Cross-Country Trip, Day 11 

Nashville, Tennessee

Southern girls are wild.  Strip-tease, strapless, down-on-your-knees, dirty dancing wild.   There's a certain kind of Southern girl -- long blonde hair, pretty, feminine, demure and polite with elders.  Then they go drinking.  They toss back beers and cocktails, toss their heads, and wrap their arms around young good-looking jocks.  They get up on stage and dance, they dance seductively with boys, and with other girls.  They display their sexuality.

A bachelorette party was under way at the Big Bang Dueling Pianos when we went in.  Southern girls with pretty blonde tresses in short dresses.  The one in white raised her arms, stood up to dance, bloomed in the attention of the others.  You could tell she was itching to get up on the stage with the young men playing the two baby grand pianos.   She sidled up to the security guard on one side of the stage, then the other.  Her arm wrapped around his shoulder, her hand on his pecs, as she whispered to him.  A white woman seducing a black man in the South.  It was an odd sight.  Americans are fed a kind of mythology of the South, of the segregated (why not call it dis-integrated?) Jim Crow years, lynchings and injustice.  This woman and this man didn't make me nervous, not the way all that police presence in Memphis made me nervous, but I wondered whether there was some instinctive primeval twitch in the big burly white men in the room.  
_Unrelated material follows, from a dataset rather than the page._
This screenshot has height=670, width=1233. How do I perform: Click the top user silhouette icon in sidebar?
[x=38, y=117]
The handsome buff piano player rebuffed her attentions, but eventually, she got her way.  A rap singer came on stage to sing Gold Digger by Kanye West and the blonde woman was revealed as the bachelorette, due to be married shortly.  She got up on stage and mouthed the lyrics to the song, dancing with abandon, sticking her butt out in the audience and gyrating, leaning against the piano, prancing across the stage.  It was the moment she had been waiting for all night, and she seized it.
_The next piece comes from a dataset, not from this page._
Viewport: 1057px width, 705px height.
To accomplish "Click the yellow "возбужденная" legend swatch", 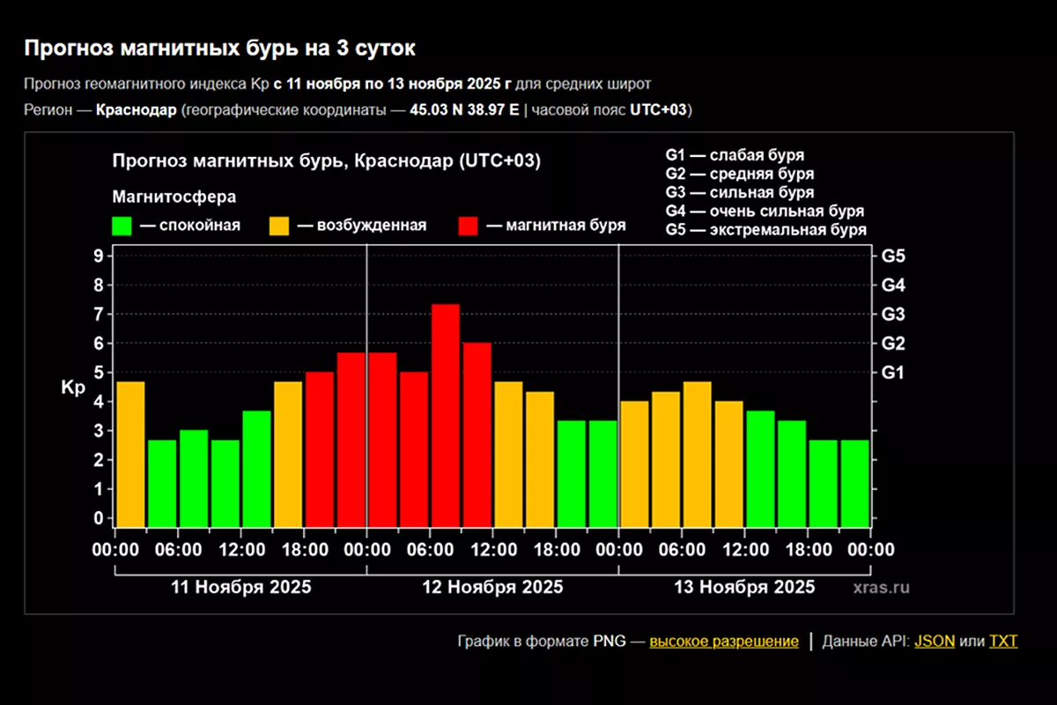I will click(279, 226).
The crowd was electrified.  The song itself was so unlike the pop and rock that came before (and after), and to have one of their own entertaining them brought them to their feet.  A young man flung dollar bills at the girl, who danced on, basking in the glow of our attention.


The song ended, she hugged the singer, the crowd burst into applause, and the evening continued, changed.